Items from a data source:
-----
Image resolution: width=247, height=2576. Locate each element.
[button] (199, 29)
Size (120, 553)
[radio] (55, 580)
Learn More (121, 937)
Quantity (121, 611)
-----
* TASK
Please copy all of the data above exactly.

* RESPONSE AREA
Image resolution: width=247, height=2576. Locate each element.
[button] (199, 29)
Size (120, 553)
[radio] (55, 580)
Learn More (121, 937)
Quantity (121, 611)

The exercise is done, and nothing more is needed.